Он ушёл, а я остался с этими словами. Они вошли в меня не сразу, как вколачивают гвоздь, а как втирают теплую мазь - медленно, через поры, через дыхание. Я вдруг подумал: вся моя жизнь с её графиком дежурств, скучным журналом, вечным запахом солярки и меди - это только фасад. А настоящее происходит в промежутках. Когда заходит вдова Глафира и говорит про крест в тумане. Когда Кузьмич приходит жаловаться на людей. Когда Сенька-почтальон смотрит на меня с надеждой и упрёком одновременно. В эти минуты я - не исполнитель инструкции. Я - свидетель. И свидетельство это меняет что-то в других. А может, и во мне самом.
На следующее утро я встал затемно. Туман сдал немного - теперь он держался на высоте человеческого роста, а землю и воду отпустил. Дальние скалы проступили серыми призраками, береговая линия стала чёткой. Я умылся из ведра - вода ледяная, дух захватывает - и пошёл в посёлок. Хотелось увидеть людей, услышать живые голоса.
В Тихом Устье было неспокойно. У магазина стояла кучка мужиков. Они о чём-то спорили, размахивая руками. Я подошёл ближе. Андрей Косой - здоровенный детина с лицом в мелких шрамах от лески - кричал на Степана, который держал продуктовую лавку:
- Ты чего цены взвинтил? Соль теперь, как икра, почём? Люди жрать нечего!
- А откуда я возьму? - огрызался Степан, маленький, юркий, с вечными очками на переносице. - Машина не идёт из-за тумана уже десять дней. Скоро и хлеба не будет. Я сам по карточкам торгую, по блату никому!
- А сыну своему прошлый месяц ящик печенья отгрузил - это не по блату?
- Ты своё хозяйство знай! Я тебе не отчитываюсь.
Мужики начали толкаться. Я влез между ними - не потому, что герой, а потому, что в посёлке, кроме меня и Веры Павловны, других нейтральных фигур не осталось. Раньше был староста, но он уехал в город к детям.
- Хватит, - сказал я негромко, но твёрдо. - Друг на друге злобу срывать - последнее дело. Туман не мы наслали, не нам его и разгонять. Давайте так: у меня есть запас консервов, крупы, сахара. Приходите, раздам. По-честному, без очереди.
Мужики притихли. Косой сплюнул в сторону, буркнул: «Доброволец нашёлся», - но отошёл. Степан утирал пот со лба тряпицей. Меня вдруг пробрало странное чувство: я сказал про запас, а запас у меня был на месяц, не больше. И если раздать сейчас, самому через неделю есть будет нечего. Но слово вылетело раньше, чем мысль. И теперь стоять я должен был крепко, как та самая башня, которую туман не берёт.
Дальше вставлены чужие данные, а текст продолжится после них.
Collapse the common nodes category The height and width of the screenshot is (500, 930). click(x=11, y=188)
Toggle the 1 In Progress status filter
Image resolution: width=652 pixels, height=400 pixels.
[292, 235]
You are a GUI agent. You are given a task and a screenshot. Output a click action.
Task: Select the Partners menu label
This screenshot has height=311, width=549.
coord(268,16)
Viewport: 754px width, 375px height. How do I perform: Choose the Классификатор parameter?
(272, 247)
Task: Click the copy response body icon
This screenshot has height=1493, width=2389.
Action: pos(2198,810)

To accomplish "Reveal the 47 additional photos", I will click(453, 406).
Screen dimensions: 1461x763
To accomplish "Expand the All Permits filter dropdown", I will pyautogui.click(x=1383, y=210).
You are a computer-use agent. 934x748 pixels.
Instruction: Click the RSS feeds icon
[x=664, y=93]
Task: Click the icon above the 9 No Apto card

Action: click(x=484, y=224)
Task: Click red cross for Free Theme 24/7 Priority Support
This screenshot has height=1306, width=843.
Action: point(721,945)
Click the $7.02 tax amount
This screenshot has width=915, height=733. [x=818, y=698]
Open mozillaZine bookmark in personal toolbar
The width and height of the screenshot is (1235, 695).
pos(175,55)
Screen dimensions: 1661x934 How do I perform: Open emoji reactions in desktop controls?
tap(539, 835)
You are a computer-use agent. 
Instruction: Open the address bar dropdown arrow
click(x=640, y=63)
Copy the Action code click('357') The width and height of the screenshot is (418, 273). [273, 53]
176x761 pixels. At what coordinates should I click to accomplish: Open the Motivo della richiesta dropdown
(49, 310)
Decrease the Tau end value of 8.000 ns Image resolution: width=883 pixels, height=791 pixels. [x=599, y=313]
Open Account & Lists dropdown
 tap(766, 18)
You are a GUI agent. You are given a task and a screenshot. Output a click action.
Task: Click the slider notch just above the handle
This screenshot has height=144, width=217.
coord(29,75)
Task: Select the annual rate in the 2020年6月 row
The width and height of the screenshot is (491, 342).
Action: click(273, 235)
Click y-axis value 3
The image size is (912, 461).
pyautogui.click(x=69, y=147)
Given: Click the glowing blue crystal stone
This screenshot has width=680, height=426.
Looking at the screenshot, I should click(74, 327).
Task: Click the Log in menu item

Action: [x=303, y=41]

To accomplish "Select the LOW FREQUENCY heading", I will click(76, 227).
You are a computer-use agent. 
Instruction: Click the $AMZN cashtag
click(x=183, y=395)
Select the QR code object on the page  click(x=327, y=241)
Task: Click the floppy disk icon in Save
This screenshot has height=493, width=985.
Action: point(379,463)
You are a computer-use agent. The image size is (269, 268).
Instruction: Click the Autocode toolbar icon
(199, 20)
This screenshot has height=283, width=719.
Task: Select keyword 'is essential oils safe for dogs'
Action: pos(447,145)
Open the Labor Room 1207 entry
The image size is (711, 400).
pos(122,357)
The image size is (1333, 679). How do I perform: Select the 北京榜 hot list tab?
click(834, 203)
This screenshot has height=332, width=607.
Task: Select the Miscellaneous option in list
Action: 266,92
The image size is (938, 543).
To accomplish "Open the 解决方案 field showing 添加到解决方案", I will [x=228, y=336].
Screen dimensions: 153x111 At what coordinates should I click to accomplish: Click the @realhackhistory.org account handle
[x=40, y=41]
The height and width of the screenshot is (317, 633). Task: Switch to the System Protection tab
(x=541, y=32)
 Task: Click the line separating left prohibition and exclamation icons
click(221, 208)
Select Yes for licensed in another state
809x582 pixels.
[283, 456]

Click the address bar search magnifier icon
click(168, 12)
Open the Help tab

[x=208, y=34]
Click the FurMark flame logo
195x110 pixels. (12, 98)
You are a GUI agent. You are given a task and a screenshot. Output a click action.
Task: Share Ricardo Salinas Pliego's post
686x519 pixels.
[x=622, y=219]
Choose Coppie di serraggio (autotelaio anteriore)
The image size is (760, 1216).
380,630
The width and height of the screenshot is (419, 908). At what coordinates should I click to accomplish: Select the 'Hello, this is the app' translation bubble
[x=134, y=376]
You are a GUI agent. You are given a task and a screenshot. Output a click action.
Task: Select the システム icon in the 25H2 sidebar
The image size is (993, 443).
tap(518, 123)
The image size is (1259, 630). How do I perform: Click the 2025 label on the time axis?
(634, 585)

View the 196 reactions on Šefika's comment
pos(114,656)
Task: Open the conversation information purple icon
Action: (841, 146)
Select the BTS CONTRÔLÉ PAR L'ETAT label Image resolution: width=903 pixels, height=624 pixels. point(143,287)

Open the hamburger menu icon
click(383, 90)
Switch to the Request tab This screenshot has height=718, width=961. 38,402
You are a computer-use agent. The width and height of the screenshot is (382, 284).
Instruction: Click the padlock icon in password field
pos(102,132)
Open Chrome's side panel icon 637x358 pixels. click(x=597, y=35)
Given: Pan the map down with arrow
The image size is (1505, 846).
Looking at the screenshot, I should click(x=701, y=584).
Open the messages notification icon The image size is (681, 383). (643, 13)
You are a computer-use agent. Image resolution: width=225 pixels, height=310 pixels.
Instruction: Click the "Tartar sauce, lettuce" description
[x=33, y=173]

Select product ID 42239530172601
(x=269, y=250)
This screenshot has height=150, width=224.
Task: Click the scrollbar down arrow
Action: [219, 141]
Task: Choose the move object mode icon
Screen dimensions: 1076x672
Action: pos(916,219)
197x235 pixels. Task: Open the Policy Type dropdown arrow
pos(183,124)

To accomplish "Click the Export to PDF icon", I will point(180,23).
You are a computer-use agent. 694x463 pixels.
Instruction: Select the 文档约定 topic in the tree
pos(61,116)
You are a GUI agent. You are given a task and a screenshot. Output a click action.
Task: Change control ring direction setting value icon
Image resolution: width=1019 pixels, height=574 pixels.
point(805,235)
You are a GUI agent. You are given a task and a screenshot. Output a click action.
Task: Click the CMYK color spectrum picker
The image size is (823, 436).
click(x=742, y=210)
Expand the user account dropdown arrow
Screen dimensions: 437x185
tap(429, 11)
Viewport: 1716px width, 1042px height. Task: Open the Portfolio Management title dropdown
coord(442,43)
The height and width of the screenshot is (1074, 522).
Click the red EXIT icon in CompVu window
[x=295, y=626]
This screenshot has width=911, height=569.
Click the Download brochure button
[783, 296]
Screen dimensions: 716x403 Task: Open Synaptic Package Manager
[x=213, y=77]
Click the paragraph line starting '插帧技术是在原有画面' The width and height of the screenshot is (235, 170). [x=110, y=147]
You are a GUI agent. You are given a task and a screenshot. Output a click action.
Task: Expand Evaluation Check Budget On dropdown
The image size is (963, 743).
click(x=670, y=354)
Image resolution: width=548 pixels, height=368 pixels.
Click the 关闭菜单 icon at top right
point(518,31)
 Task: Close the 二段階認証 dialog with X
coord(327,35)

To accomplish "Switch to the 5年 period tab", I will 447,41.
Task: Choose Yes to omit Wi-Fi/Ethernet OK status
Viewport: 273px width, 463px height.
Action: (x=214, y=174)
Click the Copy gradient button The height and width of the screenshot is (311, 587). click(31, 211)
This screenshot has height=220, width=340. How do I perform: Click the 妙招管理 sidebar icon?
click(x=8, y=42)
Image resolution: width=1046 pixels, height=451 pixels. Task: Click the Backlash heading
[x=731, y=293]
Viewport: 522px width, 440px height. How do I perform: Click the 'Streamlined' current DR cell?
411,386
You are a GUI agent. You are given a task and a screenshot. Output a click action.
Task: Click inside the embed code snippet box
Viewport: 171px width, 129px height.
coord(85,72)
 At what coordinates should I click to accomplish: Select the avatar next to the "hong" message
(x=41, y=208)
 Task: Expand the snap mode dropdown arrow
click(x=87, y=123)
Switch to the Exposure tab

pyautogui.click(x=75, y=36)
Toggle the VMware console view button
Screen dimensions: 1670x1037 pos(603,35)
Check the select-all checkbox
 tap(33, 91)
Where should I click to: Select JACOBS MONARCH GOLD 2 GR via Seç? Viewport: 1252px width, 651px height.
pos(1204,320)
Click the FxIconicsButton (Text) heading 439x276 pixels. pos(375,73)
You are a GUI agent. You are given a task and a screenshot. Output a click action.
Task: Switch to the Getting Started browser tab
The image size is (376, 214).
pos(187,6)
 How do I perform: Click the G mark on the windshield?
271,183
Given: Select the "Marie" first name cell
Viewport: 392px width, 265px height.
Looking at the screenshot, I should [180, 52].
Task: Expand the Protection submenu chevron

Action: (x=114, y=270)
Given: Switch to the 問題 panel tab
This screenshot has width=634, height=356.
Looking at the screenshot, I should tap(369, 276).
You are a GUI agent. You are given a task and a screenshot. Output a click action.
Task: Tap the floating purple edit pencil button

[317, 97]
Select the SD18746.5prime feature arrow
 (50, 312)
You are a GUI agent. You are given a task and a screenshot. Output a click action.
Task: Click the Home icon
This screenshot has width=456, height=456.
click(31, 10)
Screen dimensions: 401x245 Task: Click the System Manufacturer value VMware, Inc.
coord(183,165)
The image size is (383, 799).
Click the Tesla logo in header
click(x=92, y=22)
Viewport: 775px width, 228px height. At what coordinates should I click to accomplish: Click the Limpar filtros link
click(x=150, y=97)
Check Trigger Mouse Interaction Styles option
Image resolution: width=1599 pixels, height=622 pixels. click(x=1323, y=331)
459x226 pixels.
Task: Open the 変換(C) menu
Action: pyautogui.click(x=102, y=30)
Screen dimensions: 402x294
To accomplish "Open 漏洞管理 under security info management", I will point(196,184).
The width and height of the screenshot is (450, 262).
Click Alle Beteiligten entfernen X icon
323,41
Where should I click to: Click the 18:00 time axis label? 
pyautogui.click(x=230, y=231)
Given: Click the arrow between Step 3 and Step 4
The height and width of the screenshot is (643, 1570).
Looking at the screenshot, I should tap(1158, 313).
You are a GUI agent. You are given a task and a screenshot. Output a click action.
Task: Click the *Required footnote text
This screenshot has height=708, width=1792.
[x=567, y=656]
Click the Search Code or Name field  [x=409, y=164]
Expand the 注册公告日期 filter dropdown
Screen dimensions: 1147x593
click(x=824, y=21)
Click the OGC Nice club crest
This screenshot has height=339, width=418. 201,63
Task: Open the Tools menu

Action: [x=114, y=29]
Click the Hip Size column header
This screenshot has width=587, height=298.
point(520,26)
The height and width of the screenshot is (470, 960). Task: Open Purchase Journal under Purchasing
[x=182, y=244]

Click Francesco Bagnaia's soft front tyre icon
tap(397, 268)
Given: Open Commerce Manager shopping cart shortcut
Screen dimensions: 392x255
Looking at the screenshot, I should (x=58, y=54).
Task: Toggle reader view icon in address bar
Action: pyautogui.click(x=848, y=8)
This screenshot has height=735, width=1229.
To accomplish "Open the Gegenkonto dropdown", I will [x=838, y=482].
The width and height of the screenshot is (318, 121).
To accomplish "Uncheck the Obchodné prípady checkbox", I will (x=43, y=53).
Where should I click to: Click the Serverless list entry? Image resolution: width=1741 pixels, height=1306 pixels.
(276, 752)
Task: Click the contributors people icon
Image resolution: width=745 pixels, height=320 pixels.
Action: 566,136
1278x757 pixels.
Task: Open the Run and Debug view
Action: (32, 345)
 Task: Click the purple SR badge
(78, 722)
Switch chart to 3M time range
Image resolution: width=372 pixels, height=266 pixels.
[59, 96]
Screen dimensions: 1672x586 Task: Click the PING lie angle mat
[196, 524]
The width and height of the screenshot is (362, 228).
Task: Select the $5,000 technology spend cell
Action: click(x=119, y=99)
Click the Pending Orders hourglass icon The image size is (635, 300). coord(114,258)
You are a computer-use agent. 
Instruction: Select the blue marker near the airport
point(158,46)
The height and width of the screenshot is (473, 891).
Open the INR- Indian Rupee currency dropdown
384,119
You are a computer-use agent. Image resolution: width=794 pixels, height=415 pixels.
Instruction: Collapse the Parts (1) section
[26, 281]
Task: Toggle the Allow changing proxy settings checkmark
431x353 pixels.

Я вернулся на маяк, вытащил все запасы из кладовки: банки тушёнки, полмешка гречки, сухари, масло подсолнечное в пятилитровой бутыли, сахар-рафинад в картонной коробке, две головки чеснока, луковицы в сетке. Разложил на столе. Потом открыл дверь. На скале уже стояли люди. Первыми пришли Маринка с младшим на руках - ребёнок капризничал, тянул ручонки к столу. За ней - старик Ефимыч, который в море уже не выходит, живёт пенсией. Потом - Глафира, потом - трое рыбаков с семьями. Я раздавал каждому понемногу: горсть крупы, банку консервов, пару сухарей. Никто не жадничал, не просил добавки. Даже Косой, который всё-таки пришёл, взял своё и кивнул мне молча.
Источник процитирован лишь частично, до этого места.